Rewrite the part that opens with the line containing "Belt [178, 260]" and closes with the line containing "Operation [844, 568]", keeping each word as it is but shifting every coordinate in the answers by adding 142 to each number.

====== Dataset extract

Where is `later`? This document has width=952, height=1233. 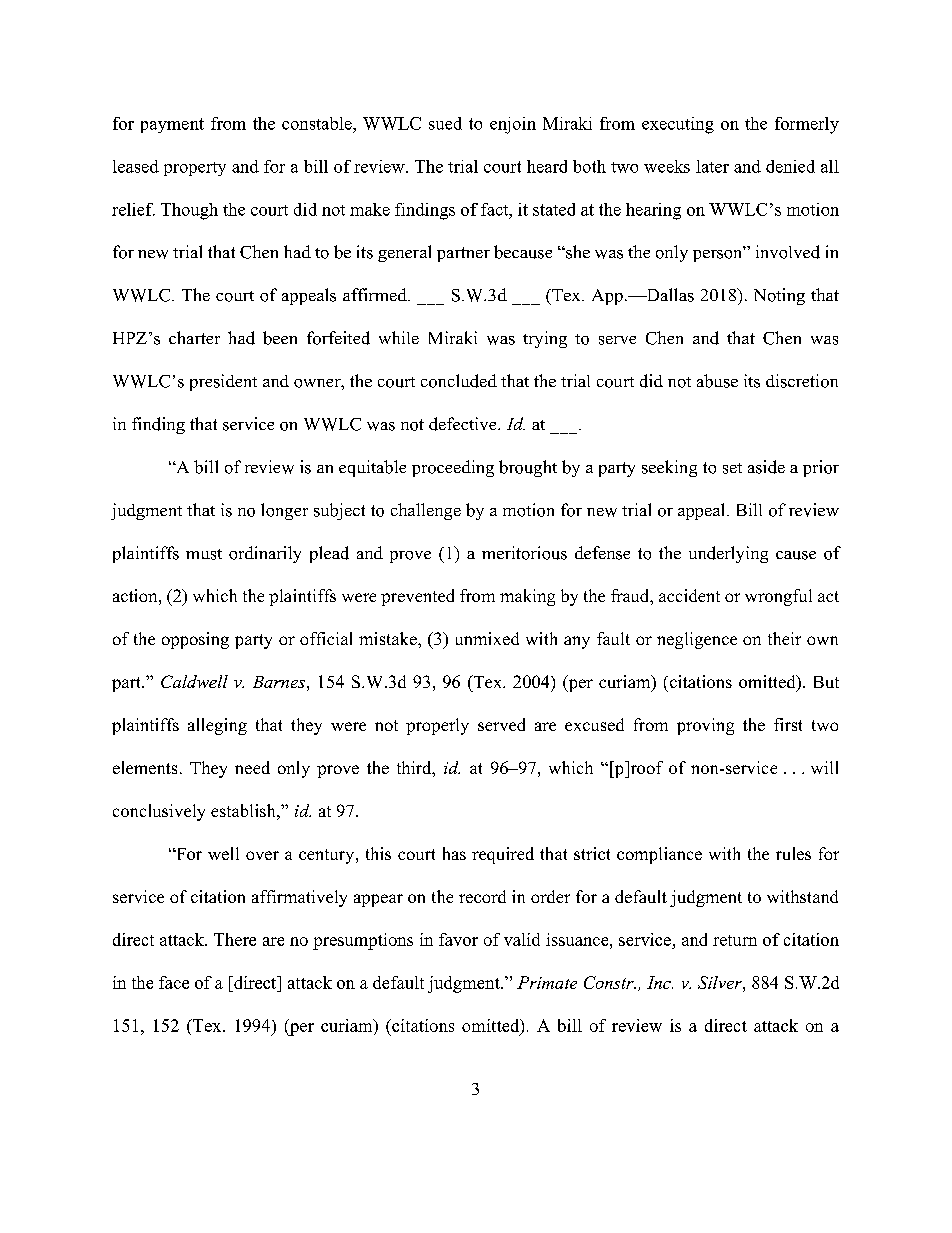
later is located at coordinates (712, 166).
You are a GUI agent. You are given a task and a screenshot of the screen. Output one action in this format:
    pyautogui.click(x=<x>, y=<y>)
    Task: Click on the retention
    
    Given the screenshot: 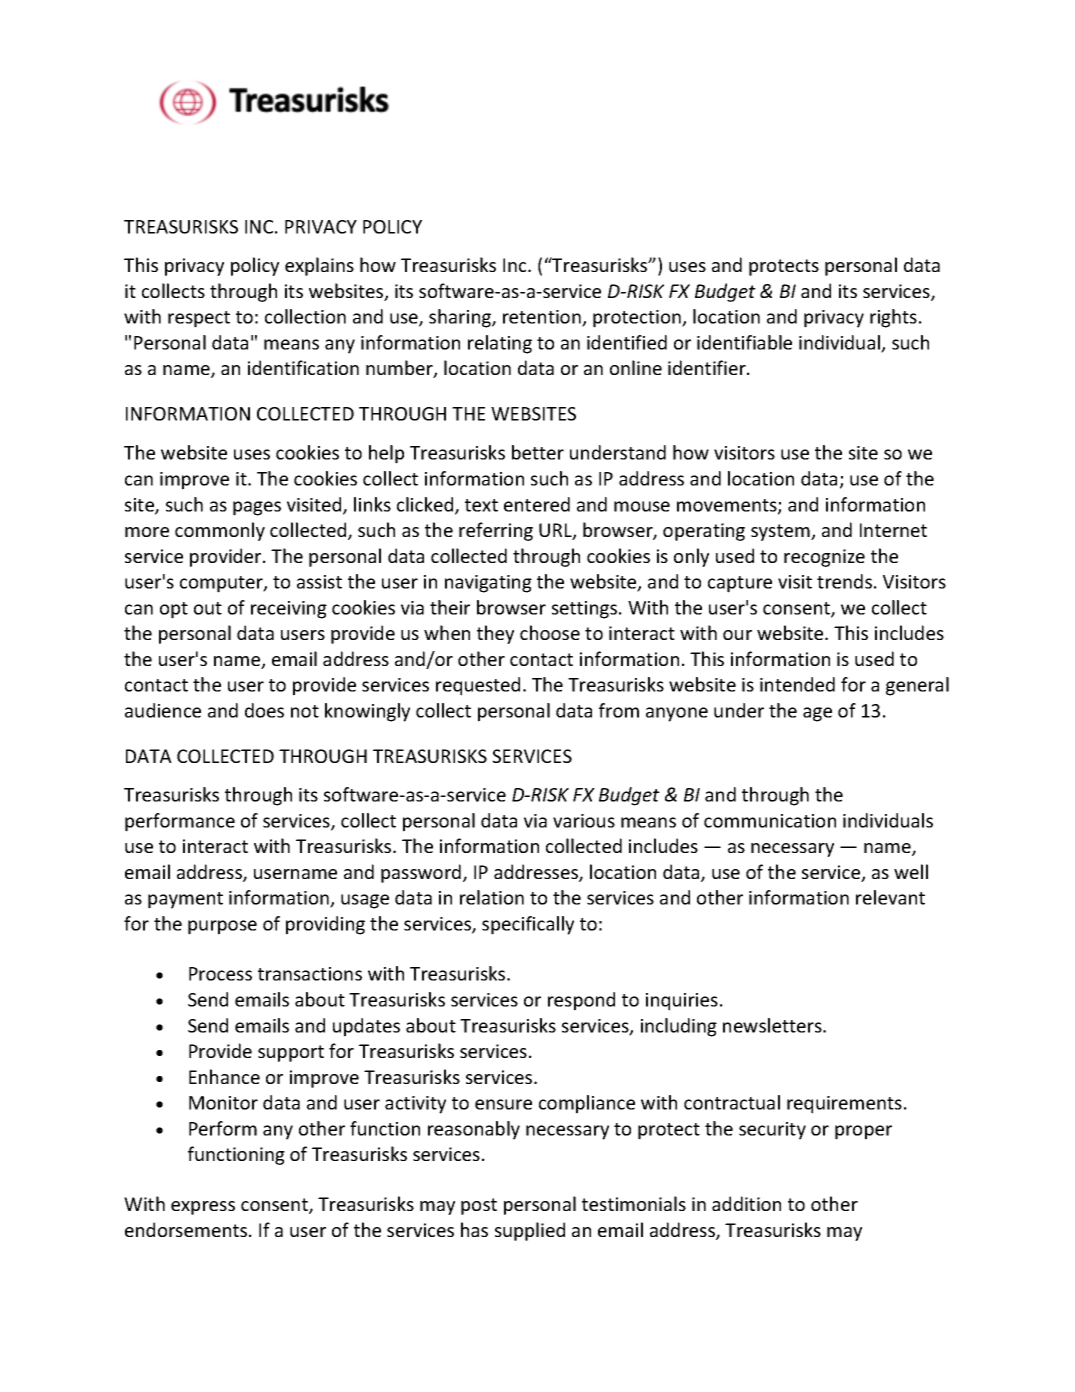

============
====== Dataset extract

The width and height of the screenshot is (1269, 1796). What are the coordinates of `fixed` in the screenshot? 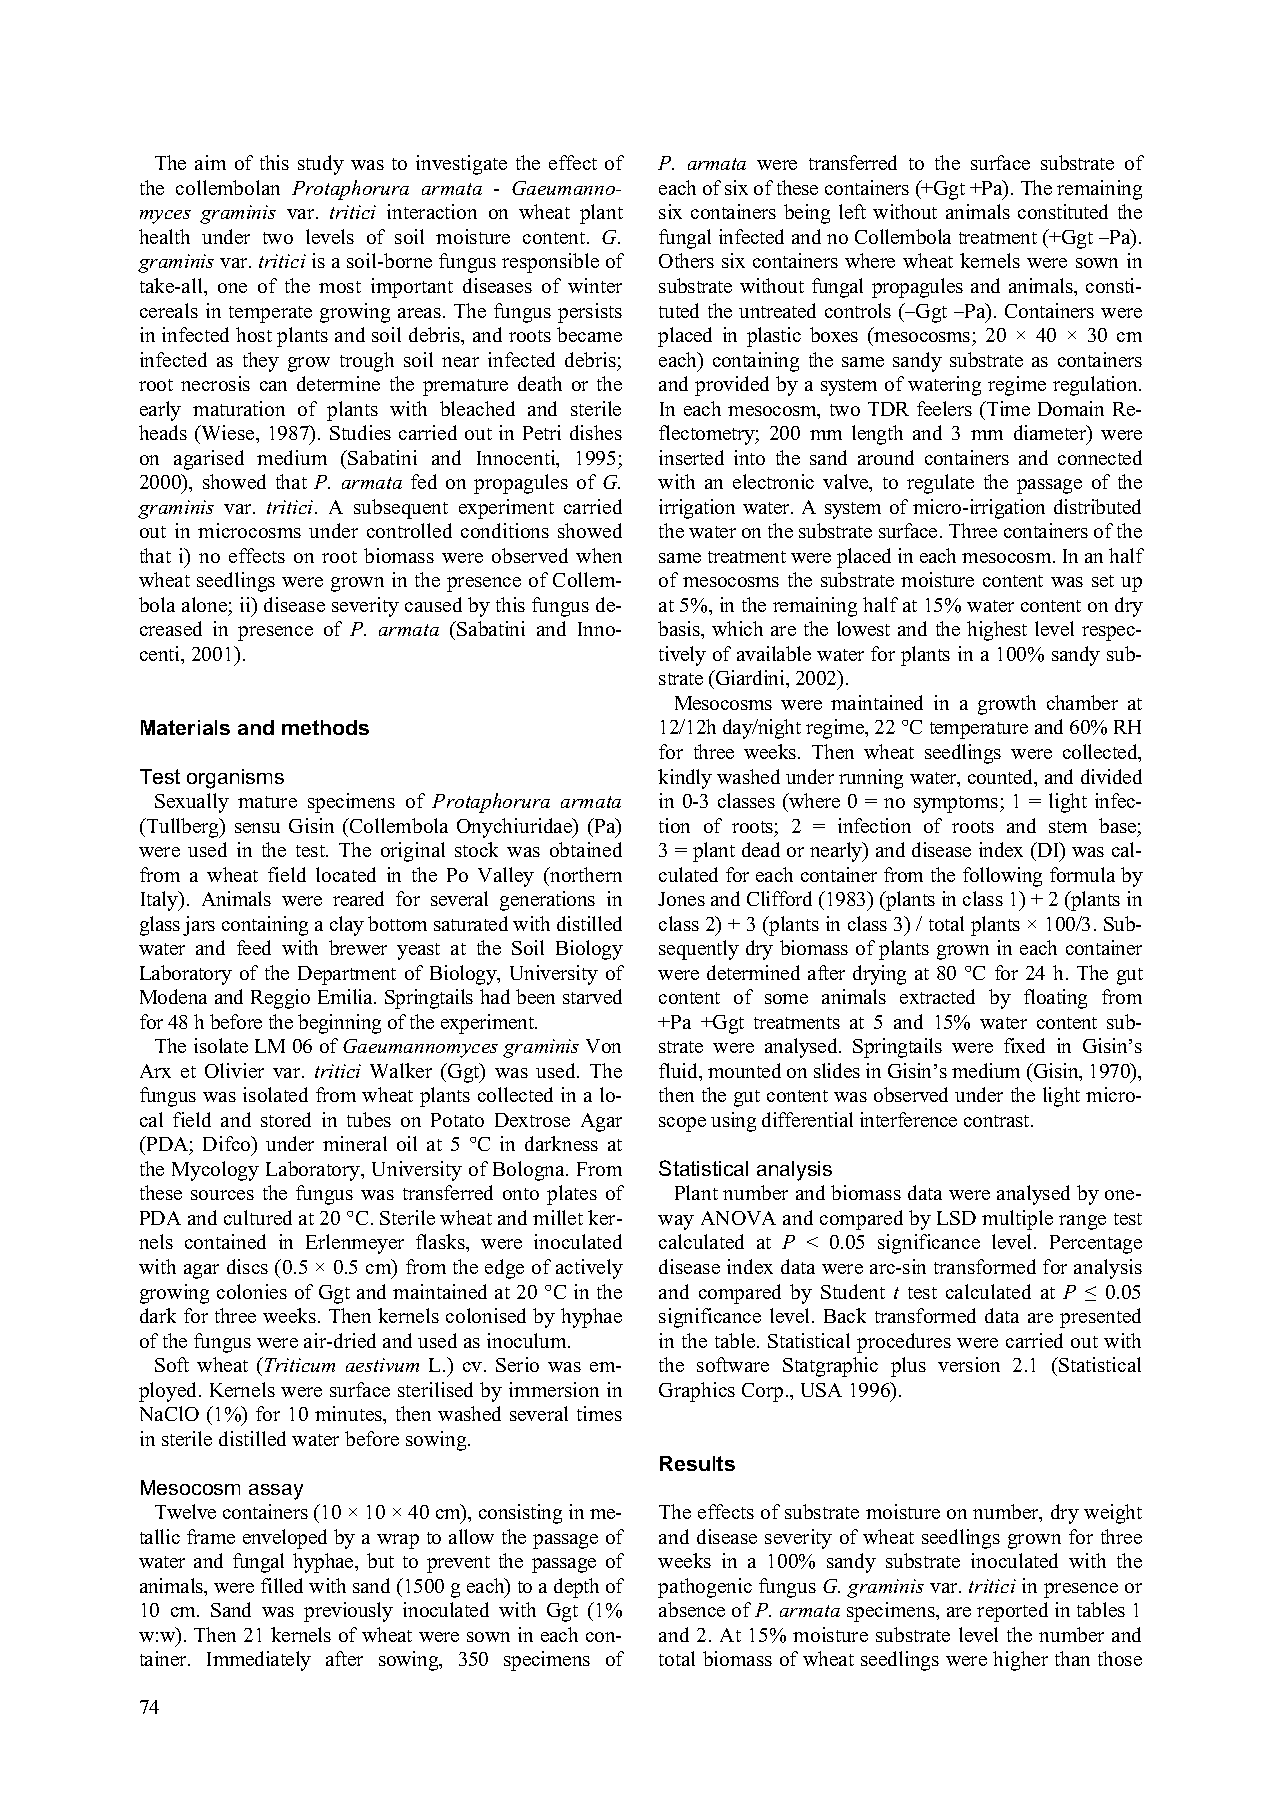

============
====== Dataset extract

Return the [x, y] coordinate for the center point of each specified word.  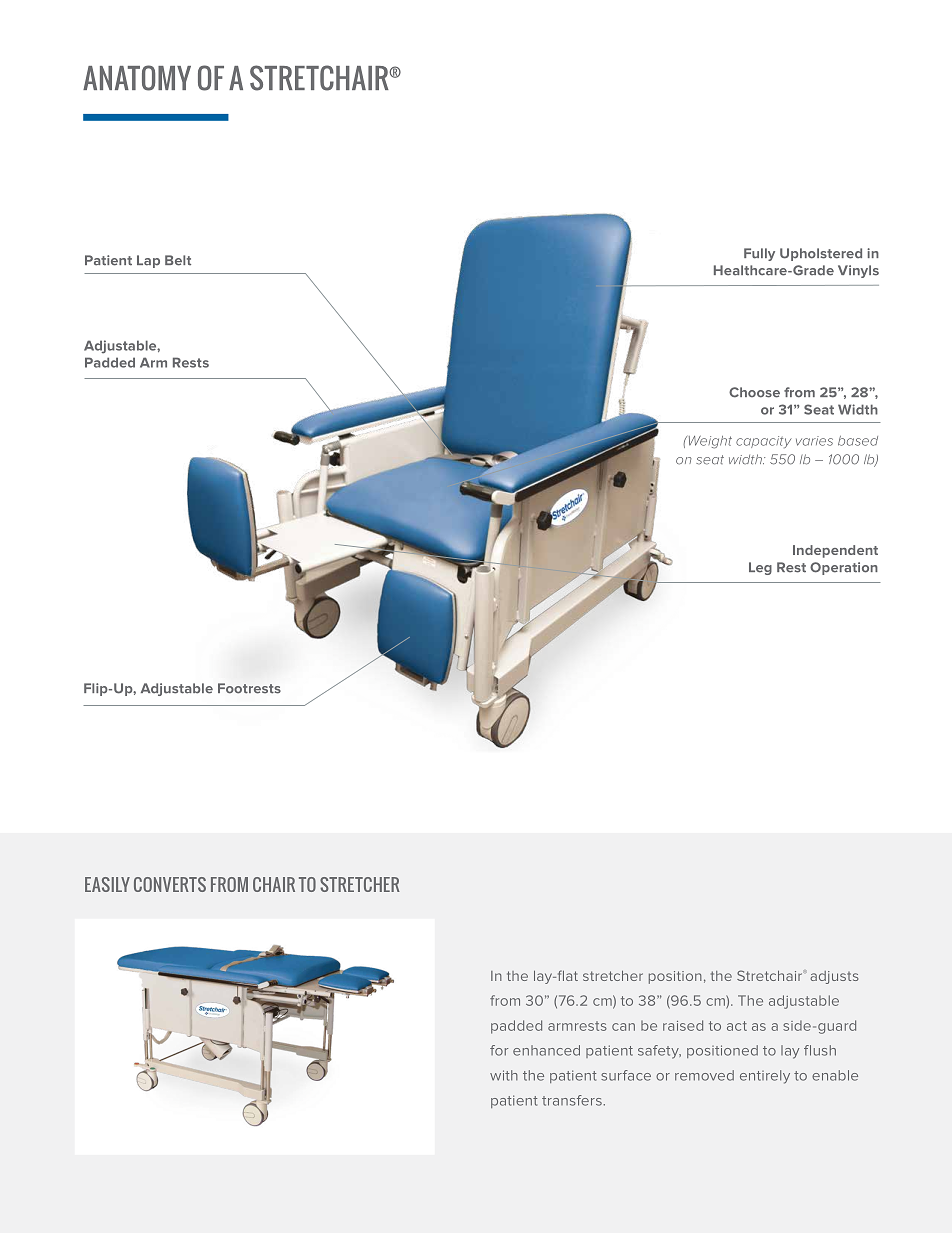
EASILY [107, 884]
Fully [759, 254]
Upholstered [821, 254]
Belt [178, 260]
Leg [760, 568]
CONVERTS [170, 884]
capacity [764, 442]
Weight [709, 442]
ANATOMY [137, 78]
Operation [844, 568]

============

• Task solution:
Belt [320, 402]
Leg [902, 710]
CONVERTS [312, 1026]
capacity [906, 584]
Weight [851, 584]
ANATOMY [279, 220]
Operation [986, 710]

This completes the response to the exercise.